Si trattava solo di attendere quando e come, ma alla fine è successo. Per capire quello che è successo con l’approvazione dell’autonomia differenziata, diventata legge con tanti dubbi sul suo futuro poco radioso, bisogna andare indietro nei tempi per vedere che, ad armare la mano del governo Meloni ci sono tanti mandanti.

Autonomia differenziata, una legge che viene da lontano

Si deve risalire a primi anni del duemila, quando i governi di centrosinistra, presi dalle fregole e dalla voglia di tenere testa al dominio berlusconiano e della Lega sua alleata, pensarono bene di fare un “sorpasso a destra” modificando il Titolo V della Costituzione in modo da non lasciare campo alle politiche separatiste, allora in voga, della Lega. Quanta acqua è passata sotto quei ponti è presto detto, perché la gente tra la brutta copia e l’originale ha sempre preferito votare l’originale. Il governo Meloni, per tenersi buona la Lega, sta pagando una cambiale salatissima al partito di Matteo Salvini e dei suoi governatori che esultano all’incancrenire di una malattia, chiamata “regionalismo”.

Sanità fratturata

Era successo durante le varie fasi critiche della pandemia da Covid-19 quando i 21 staterelli guidati dai vari “Governatori”, avevano dato mostra di incapacità, inadempienza, approssimazione e pressappochismo. In quel contesto drammatico per l’Italia, la sanità aveva mostrato tutte le sue fratture. Oggi, con l’Autonomia Differenziata rischia di spaccarsi definitivamente. A interrompere i sogni di gloria della politica dovrebbe essere il rapporto del “Centro per la ricerca economica applicata alla sanità” dell’Università di Tor Vergata. Presentato il 23 Giugno 2024, in esso si vede un’Italia divisa in tre colori: Verde, Giallo e Rosso e sono i vari livelli di salute del Servizio Sanitario Nazionale (SSN).

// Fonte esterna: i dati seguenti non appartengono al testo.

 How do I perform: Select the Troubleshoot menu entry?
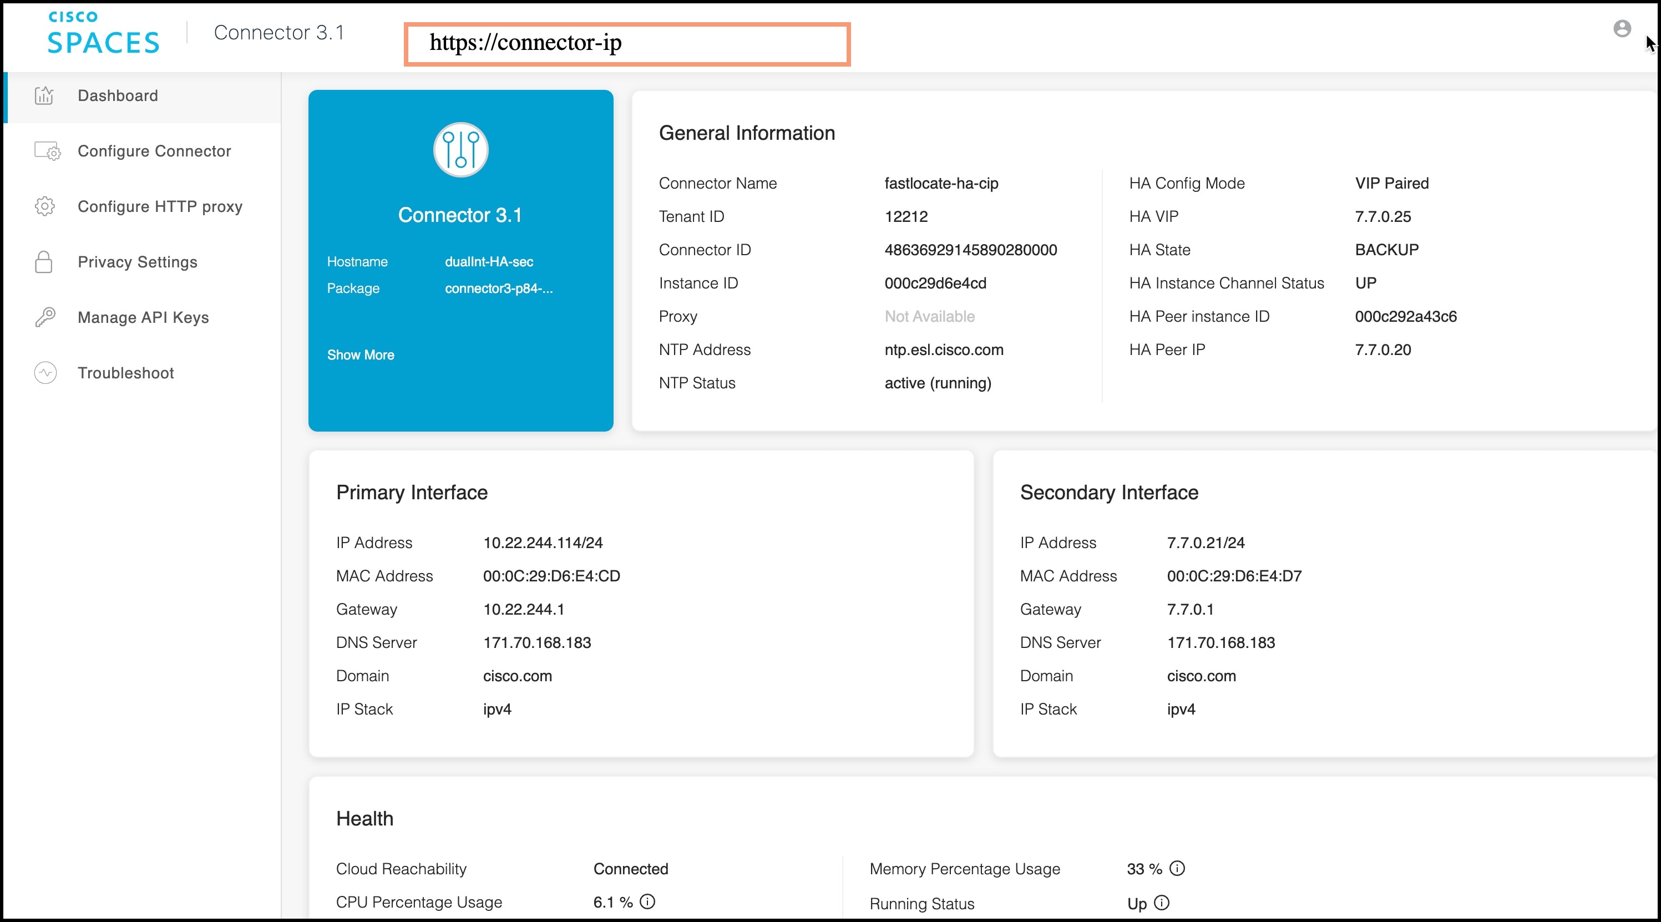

Dall’Umbria in poi l’Italia è colorata di verde, dal Lazio in giù diventa gialla mentre, in rosso, quello che resta: Basilicata, Calabria e Sicilia. I colori non fanno altro che rispecchiare le performance di salute in un indice che tiene conto di: Equità, esiti, appropriatezza e innovazione del SSN. Il risultato migliore lo ottiene il Veneto e il peggiore la Calabria, ma ad impressionare è il divario tra la prima regione e l’ultima, dove un terzo delle regioni non arriva al 40% dato il valore massimo di 100% e il minimo del 26%.

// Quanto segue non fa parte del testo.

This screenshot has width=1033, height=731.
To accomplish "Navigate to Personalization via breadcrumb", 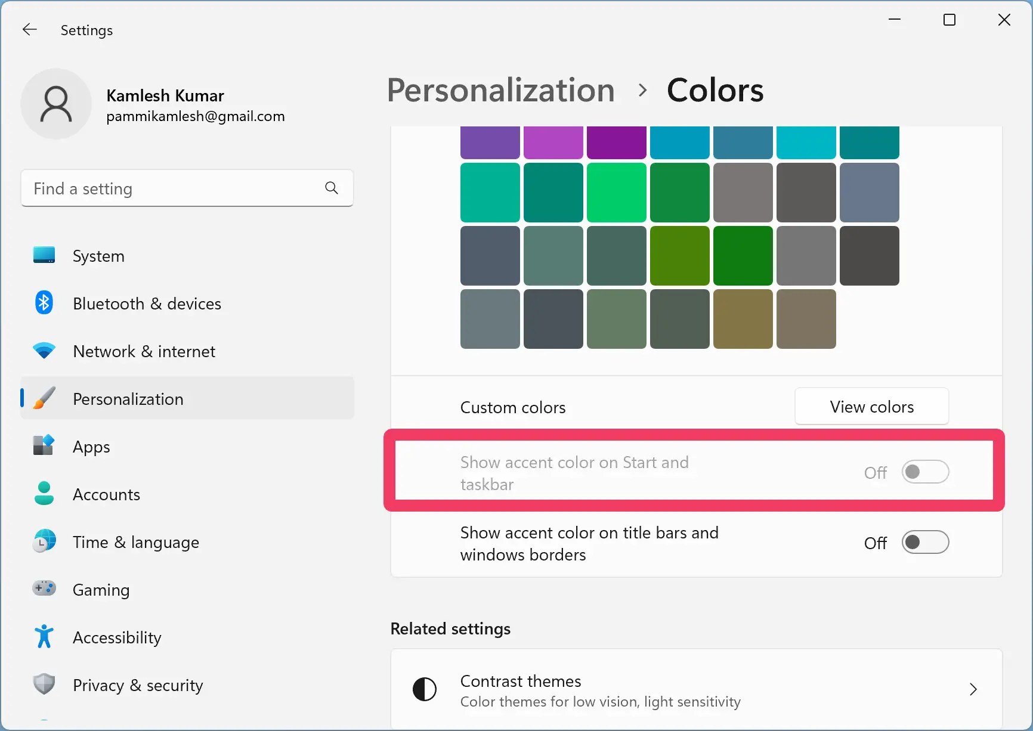I will [500, 89].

L’Italia che spicca per spesa privata con somme che si aggiungono alle tasse pagate, per chi le paga, condivide con Grecia e Portogallo i posti peggiori della classifica europea, con una Germania che ha quasi e solo spesa pubblica con un “Out Pocket” del 13,5%. L’Italia è già spaccata quando il tasso di mortalità evitabile è di 16,9 decessi per diecimila abitanti al Nord, mentre di 21,8 tra Campania, Sicilia e Molise.